In any event, Woods has already litigated this issue in two federal courts, and he lost. In
the federal habeas proceeding, Woods argued the State should have provided him “with the
opportunity to air his concerns about the ‘conflict,’ and the denial of that opportunity was a
violation of due process.” Woods v. McBride, 430 F.3d at 827. The district court found “no
basis for concluding that either the trial court's ruling denying the motion to withdraw filed by
counsel for Woods in August 1995 or the existence, manner, or type of review afforded on this
subject by the Indiana Supreme Court denied Woods representation in the post-conviction action
in a manner violative of due process.” Woods v. Anderson, 302 F. Supp.2d at 944. The Seventh
Circuit affirmed, agreeing with the district court that there was no basis for concluding that
Woods had been deprived of any constitutional right:
[W]e agree with the state’s argument that, in certain respects, what Woods has
characterized as a “conflict” with his counsel is really nothing more than an
attempt to advance an ineffective assistance of PCR counsel claim while
sidestepping procedural default. Viewed in that light, there was certainly nothing
unreasonable about PCR counsel’s decision to push forward with a powerful
mitigation strategy at the PCR hearing and to elicit mitigation testimony from
Woods himself (who, at trial counsel's suggestion, chose not to take the stand in
4
Woods cites the same constitutional provisions: the Eighth and Fourteenth Amendments to the federal constitution
and Article 1, Sections 13, 16 and 18 of Indiana’s constitution.
6
the penalty phase). Central to the post-conviction litigation strategy was the effort
to frame and support the argument that trial counsel was constitutionally
defective, and as discussed at length above, a cornerstone of that strategy was to
elicit additional details at the PCR hearing that would suggest that trial counsel
was not up to snuff during the penalty phase. We have already disposed of that
line of argument, but it is equally clear to us that PCR counsel’s strategy was a
sound one. PCR counsel did, after all, turn up additional mitigation details—
albeit details insufficient to indicate that trial counsel was constitutionally
ineffective in not eliciting those details the first time around.
****
As far as Woods's suggestion of an “actual conflict of interest,” we find at most a
disagreement between Woods and his PCR counsel as to strategy. We have found
that personality conflicts and disagreements over trial strategy of this sort do not
constitute reversible error. Likewise, to the extent Woods may be suggesting it,
we find nothing to indicate that the strategic disagreement hampered his ability to
assist PCR counsel at the hearing. It follows that there was not an actual conflict
of interest in Woods’s case such that the Indiana courts were required to put off
post-conviction review in order to hear Woods's claims or risk running afoul of
the Constitution. Woods's disagreement with his PCR counsel over post-
conviction strategy simply does not rise to that level, particularly in light of the
eminently reasonable mitigation strategy undertaken by his PCR counsel.
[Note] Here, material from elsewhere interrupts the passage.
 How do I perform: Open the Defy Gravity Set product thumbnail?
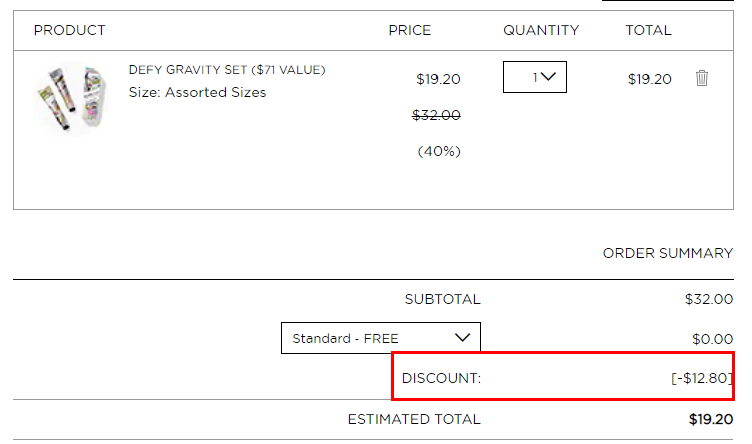point(72,98)
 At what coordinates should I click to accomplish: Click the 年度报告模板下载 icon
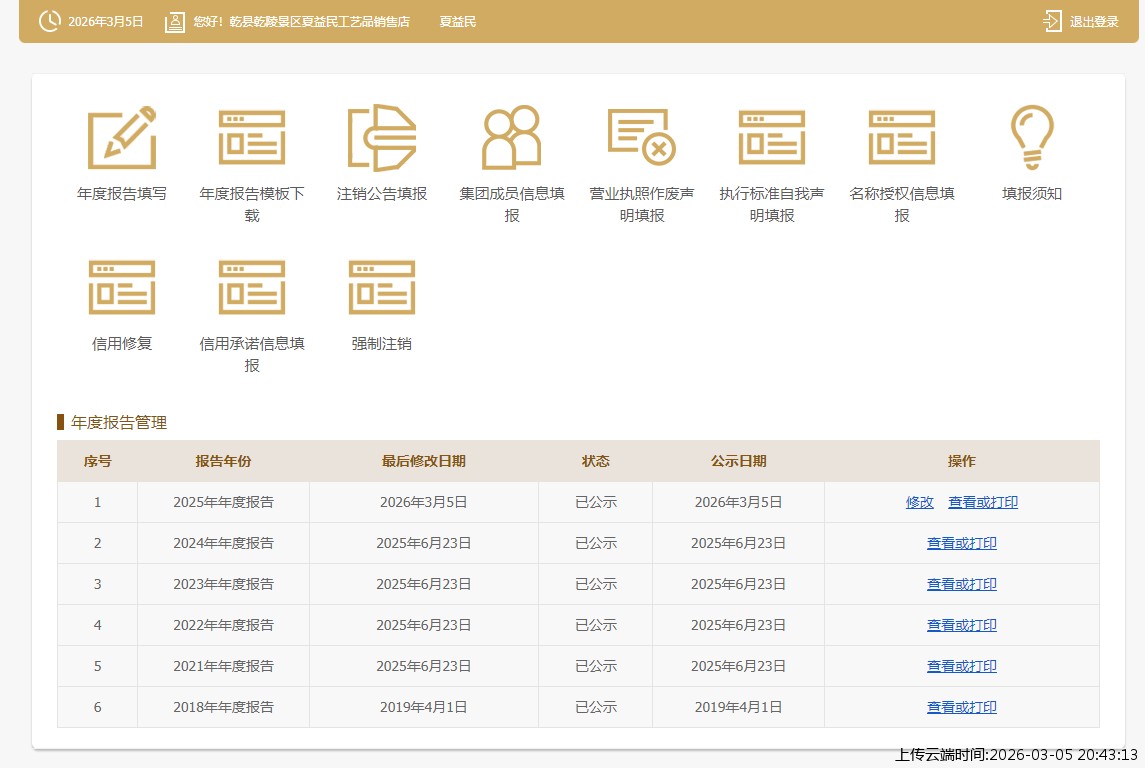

Woods v. McBride, 430 F.3d at 827-28 (citations omitted). We agree with this analysis of the
federal courts.
Conclusion
Because Woods has not met his burden of establishing a reasonable possibility that he is
entitled to post-conviction relief on either of the claims he presents, we decline to authorize the
filing of a successive petition. A date for execution of the death sentence will be set by separate
order.
The Clerk is directed to send a copy of this order to counsel of record and to West Group
for publication in the bound volumes of this Court’s decisions.
Done at Indianapolis, Indiana, this 26 day of March, 2007.
/s/ Randall T. Shepard
Chief Justice of Indiana
Shepard, C.J., and Dickson, Sullivan, Boehm, and Rucker, JJ., concur.